───── SELECTED TEXT

The Good, The Bad, The Weird is largely a collection of rowdy action set pieces, none of them more exceptional than its first. After a swooping, bird’s-eye view of a train chugging through the desert – a shot that suggests an upcoming onslaught of CGI that blessedly never arrives – Kim gets things off to a frenetic start with an appropriately locomotive shootout that introduces us to the film’s trio of main characters. Lee Byung-hun is Chang-yi, “The Bad,” who, thanks to a brief prologue that establishes a treasure map as the ultimate object of desire, we already know is the most dangerous man in 1930s Manchuria, and who quickly reestablishes his ruthlessness by killing a woman on the train just to put an end to her irritating screaming. Song Kang-ho is Tae-goo, “The Weird,” who is plenty dangerous himself, as established by a fun follow-shot through the train that ends in an eruption of gunfire, but who is also somewhat of a dimwit. And, finally, Jung Woo-sung is Do-won, “The Good,” a stoic bounty hunter who is the last to arrive and who introduces himself with some perfectly aimed rifle blasts that immediately cement his reputation as an expert marksman. As this initial shootout unfolds, including some goons from Chang-yi’s gang and amidst some startled passengers and oblivious waterfowl, the proximity of the gunmen to one another becomes somewhat murky, but not at the expense of the cinematography, which includes some retro-cool shots of gunmen hanging out of train windows while blasting away at one another. If this sequence can’t get your heart pumping, you should see a doctor.

What Kim’s film is in the beginning, it is throughout. There’s no deep philosophical message. There’s no witty banter. There’s not much character development beyond what I’ve already described. But there is a lot of throwback action, most of it seemingly executed with minimal CGI. Indeed, at times The Good, The Bad, The Weird feels like one of those stunt shows at Universal Studios – an acrobatics revue in which no tall structure exists unless someone is to fall from it and no rope exists unless someone is to swing on it. So be it. Sure, more ammunition flies in any one shootout than these men seem capable of carrying on their bodies, but this is never meant to reflect realism. It’s meant to exhibit the extraordinary nature of cinema. And so, late in the film, when Tae-goo (“The Weird”) goes leaping from a motorcycle to a jeep driven by one of the guys chasing him, you just know that one way or another he’s going to end up being dragged along behind it. And, of course, he does. These are cheap thrills, I suppose, but at least they are also visually convincing ones.

──────────

### WORK INSTRUCTION
Continue the review of The Good, The Bad, The Weird from where it stops, writing the next paragraph in the same voice.

───── RAW DATA

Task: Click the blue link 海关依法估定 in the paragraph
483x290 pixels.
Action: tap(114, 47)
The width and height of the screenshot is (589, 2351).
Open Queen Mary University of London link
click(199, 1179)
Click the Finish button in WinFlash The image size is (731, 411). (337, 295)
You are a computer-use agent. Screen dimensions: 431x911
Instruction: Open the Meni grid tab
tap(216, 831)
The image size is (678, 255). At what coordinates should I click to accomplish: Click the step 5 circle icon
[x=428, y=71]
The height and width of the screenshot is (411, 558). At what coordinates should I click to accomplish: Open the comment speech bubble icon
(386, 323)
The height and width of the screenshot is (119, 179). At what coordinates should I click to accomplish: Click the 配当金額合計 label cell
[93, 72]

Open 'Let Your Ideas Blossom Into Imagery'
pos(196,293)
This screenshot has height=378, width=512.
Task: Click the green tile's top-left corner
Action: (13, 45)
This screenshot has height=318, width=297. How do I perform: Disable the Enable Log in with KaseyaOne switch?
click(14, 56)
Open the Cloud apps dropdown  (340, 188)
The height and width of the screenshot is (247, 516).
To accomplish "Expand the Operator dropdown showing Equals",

──────────

### WRITTEN ANSWER
If The Good, The Bad, The Weird has a crucial flaw, it’s providing too much of a good thing. The action goes and goes and goes, and eventually, in another Tarantino-esque flourish, Santa Esmeralda’s “Don’t Let Me Be Misunderstood” kicks in just when the frenzy is in danger of becoming stale. Yet rather than allowing the action to peak right there, the gunshots and explosions carry on until we really are ready for something else. That’s the price of being so reliant on action, epic though that action is in this picture. Of the three main characters, the only one who entertains in his own right is Song in the Eli Wallach role. The other two are merely archetypes. Replace these actors with three American stars, say even Samuel L. Jackson as “The Good,” Mickey Rourke as “The Bad” and Robert Downey Jr. as “The Weird,” just to name three guys currently appearing in another (lesser) action film, and Kim’s film would be the summertime box office smash it deserves to be – not just because it would have more marketable leads, but also because the star power of those leads would give these thin characters some default heft. Still, The Good, The Bad, The Weird is quite rousing as-is. And in an era when so many Hollywood movies seem to be most concerned with selling their sequels for the promise of future thrills (and dollars), it’s refreshing to come across a film so happy to be in the here and now, even if that here and now looks a lot like movies of yesterday.